Ja kannst du da es einzel Keys sind


----------



## Prozessorarchitektur (14. August 2013)

Nein die keys sind kompakt zusammen.
Ob Steam dann die zusätzlichen Spiele als Geschenk anheftet ist nicht sicher.


----------



## Gast20140625 (14. August 2013)

Meistens sind mehrere Spiele je zu einem Päckchen (also einem key) zusammengefasst. 
Also z.B. ein Key für die Spiele ab einem Dollar und einen zweiten für die ab 5 Dollar. 

Du kannst immer nur so ein ganzes Päckchen weiter verschenken. 
Löst du es ein und hast einige dieser Spiele schon, verfallen die Lizenzen der doppelten.


----------



## Pokerclock (14. August 2013)

Also ich habe gerade das Bundle komplett gekauft. Mehr Testweise bei dem Preis. 

Die Keys sind alle einzeln. Wahlweise Steam oder Origin. Außer BF 3 und Sims 3. Diese nur Origin.

Dort steht dann, dass diese Keys nicht verschenkt werden können!



> Steam will not provide extra giftable copies of games you already own.
> All keys are for your personal use only



Hoffe ich konnte helfen.


----------



## ImNEW (14. August 2013)

Pokerclock schrieb:


> Also ich habe gerade das Bundle komplett gekauft. Mehr Testweise bei dem Preis.
> 
> Die Keys sind alle einzeln. Wahlweise Steam oder Origin. Außer BF 3 und Sims 3. Diese nur Origin.
> 
> ...



Oh, ok. Danke!


----------



## Prozessorarchitektur (14. August 2013)

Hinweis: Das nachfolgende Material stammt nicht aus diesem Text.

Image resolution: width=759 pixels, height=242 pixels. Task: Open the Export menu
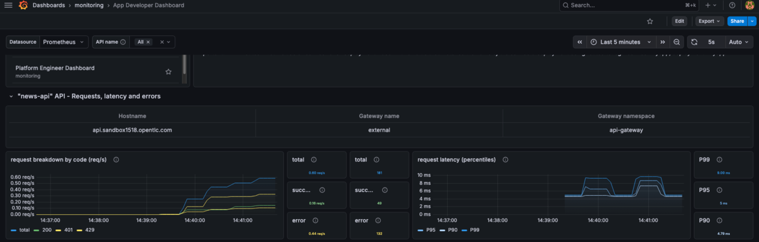710,21
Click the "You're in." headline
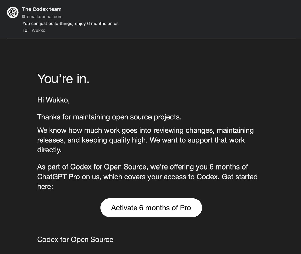Screen dimensions: 301x254 pyautogui.click(x=63, y=79)
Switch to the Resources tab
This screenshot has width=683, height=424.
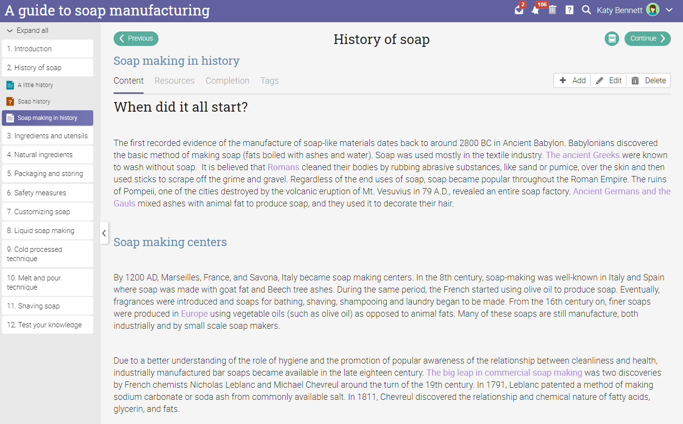pos(174,81)
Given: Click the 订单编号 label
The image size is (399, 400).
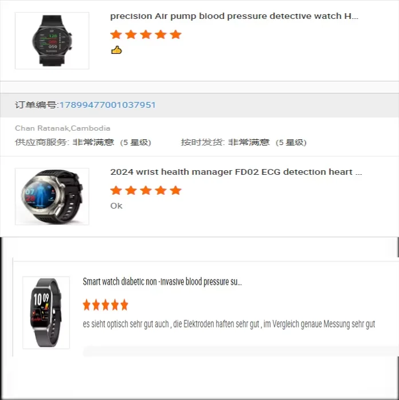Looking at the screenshot, I should tap(37, 105).
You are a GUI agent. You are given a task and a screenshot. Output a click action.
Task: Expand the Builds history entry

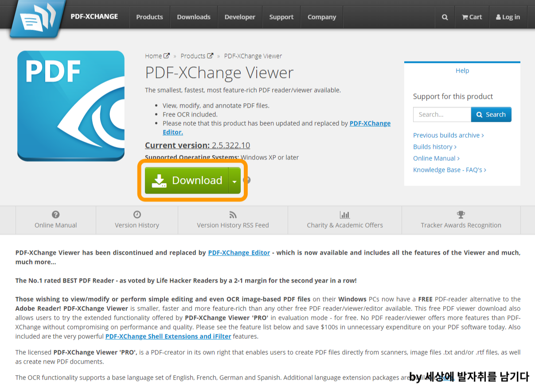point(434,147)
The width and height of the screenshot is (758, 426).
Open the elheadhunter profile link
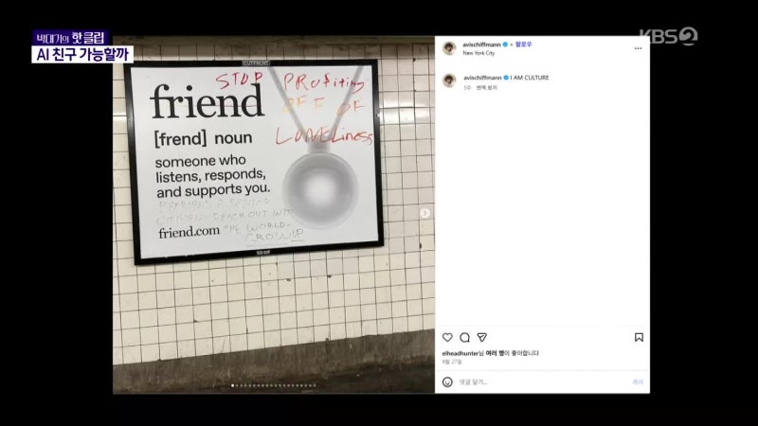point(460,353)
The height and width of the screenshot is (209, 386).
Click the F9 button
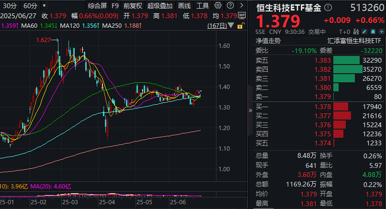point(115,6)
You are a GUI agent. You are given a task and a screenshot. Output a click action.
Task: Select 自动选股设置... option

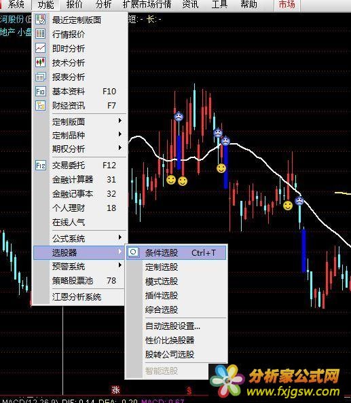coord(172,326)
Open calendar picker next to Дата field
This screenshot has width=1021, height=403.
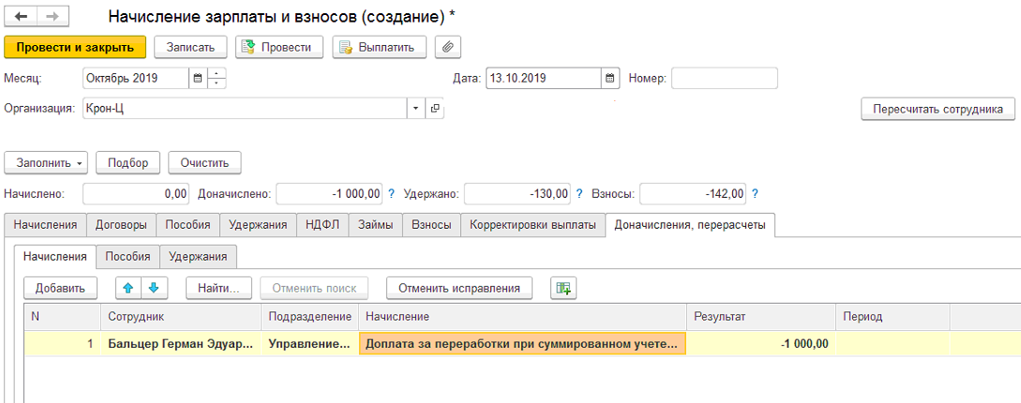click(x=609, y=78)
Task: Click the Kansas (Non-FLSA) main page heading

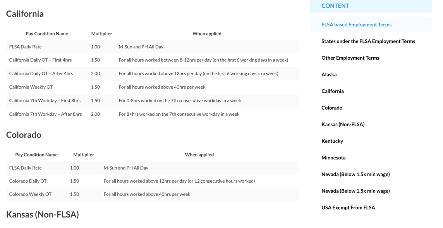Action: coord(42,214)
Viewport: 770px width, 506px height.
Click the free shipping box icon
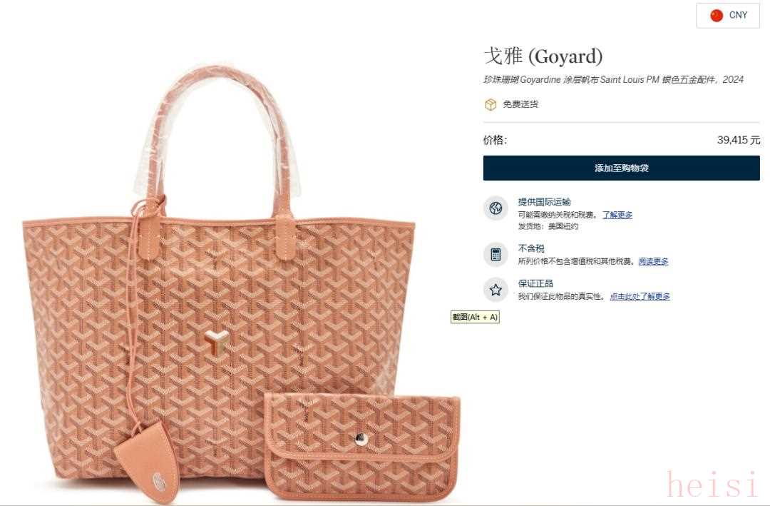click(x=491, y=104)
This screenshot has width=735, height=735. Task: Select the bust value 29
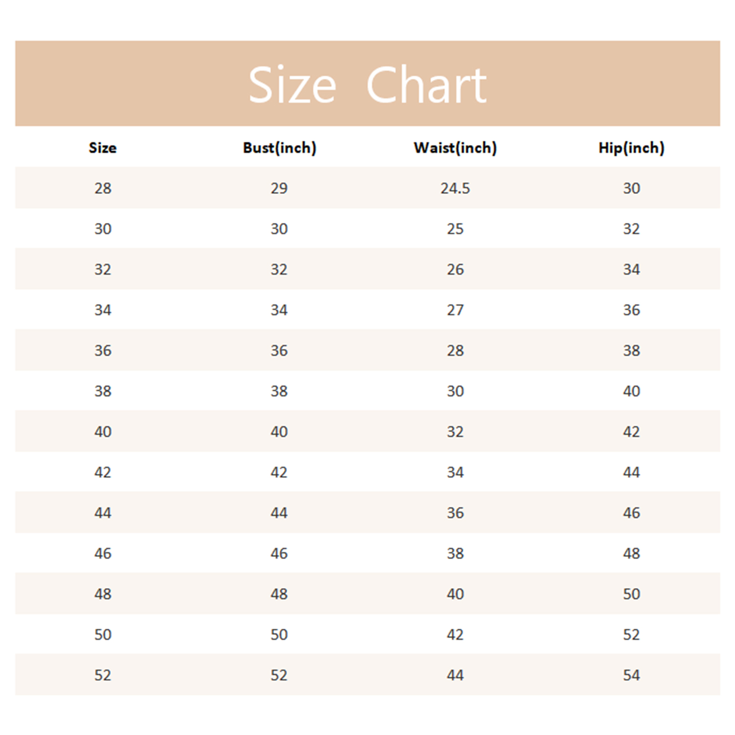click(x=279, y=188)
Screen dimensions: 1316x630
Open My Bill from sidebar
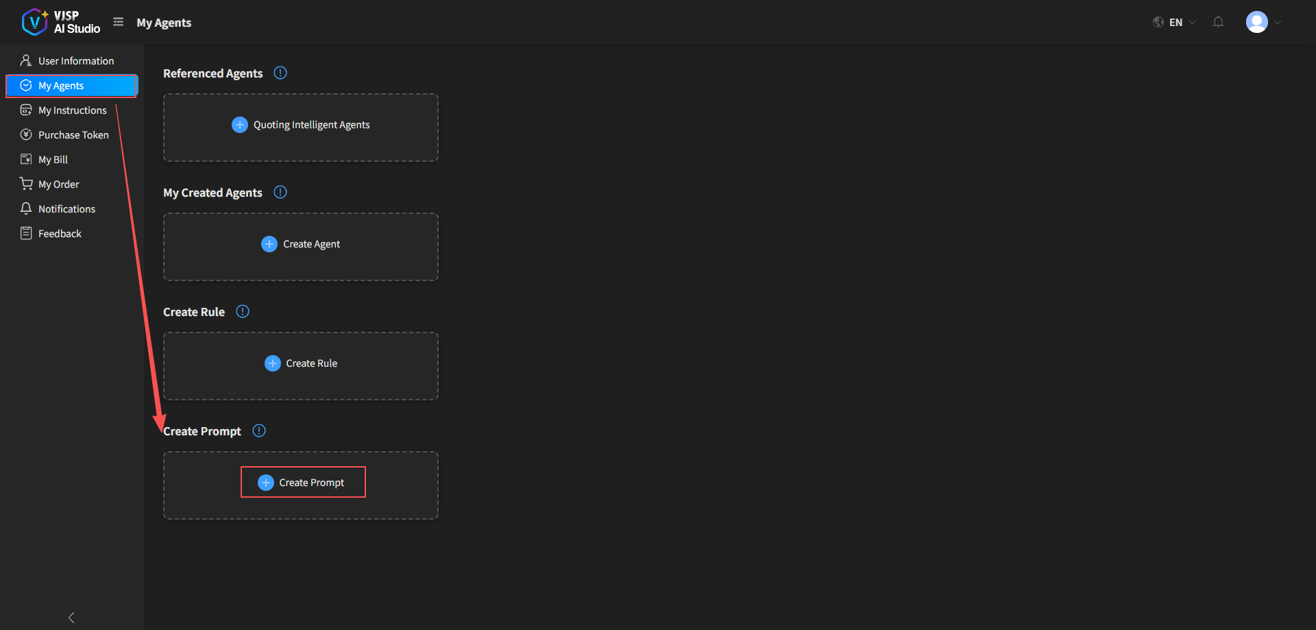[x=53, y=160]
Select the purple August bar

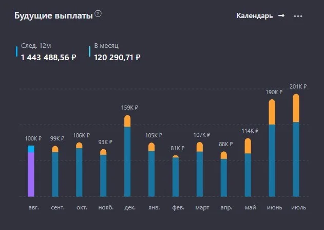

Das ist eine außnahme. Habe es selber gerade gekauft. 10€
Top Angebot trotz origin obwohl Origin die Aktivierungen derzeit nicht geht.


----------



## ImNEW (14. August 2013)

Wie sieht es eigentlich innerhalb der Familie aus? Auch das selbe? Ja, oder?


----------



## addicTix (14. August 2013)

Bei Sims 3, ist das ein Key für die 3 Spiele oder sind die Addons und das Hauptspiel einzeln ? Denn das Hauptspiel besitze ich bereits, ich bin nur auf die addons scharf


----------



## Pokerclock (14. August 2013)

Weezer schrieb:


> Bei Sims 3, ist das ein Key für die 3 Spiele oder sind die Addons und das Hauptspiel einzeln ? Denn das Hauptspiel besitze ich bereits, ich bin nur auf die addons scharf



Das steht bei mir: Sims 3 Starter Pack Origin Key und dann noch einmal das: Sims 3 Date Night DLC Community Key

Wenn das Starter Pack aus mehreren Spielen besteht, gibt es nur ein Key.


----------



## Shona (15. August 2013)

Prozessorarchitektur schrieb:


> Das ist eine außnahme. Habe es selber gerade gekauft.


nope es ist publisher abhängig. (zumindest meine vermutung)  ich hab ca. 12 bundles gekauft und davon sind zwei die nur einen key haben ansonsten einzel keys.

aber egal bin es schon gewohnt das mir hier keiner glaubt....


----------



## ImNEW (15. August 2013)

Sims 3 sind doch bloß die DLCs, oder?

Edit: Anscheinend bin ich nicht der einzige der es nicht aktivieren kann^^ Haha, ich habs gewusst! EA halt


----------



## Wambofisch (15. August 2013)

Also ich hab jetzt alle Spiele bei Origin wie auch Steam aktiviert. Bei sims ists so das du dann einmal sims 3 dann sims3 Late Night und sims 3 Luxus Accesoires hast.


----------



## Hiazu (15. August 2013)

Laut Humble Bundle FAQ darf man die Keys nicht verschenken: Humble Bundle | If I already have a game(s) in the bundl...
scheint aber so gut wie keinen zu interessieren und wird trotzdem gemacht, bis jetzt sind mir keine "Strafen" dafür zu Ohren gekommen


----------



## Shona (16. August 2013)

Hiazu schrieb:


> Laut Humble Bundle FAQ darf man die Keys nicht verschenken: Humble Bundle | If I already have a game(s) in the bundl...
> scheint aber so gut wie keinen zu interessieren und wird trotzdem gemacht, bis jetzt sind mir keine "Strafen" dafür zu Ohren gekommen



weil faq's keine agb's sind und somit rechtlich nicht durchzusetzen sind da du diesen nicht zustimmst. ansich musst du die agbs lesen sen und schauen ob es dortbauch drin steht. 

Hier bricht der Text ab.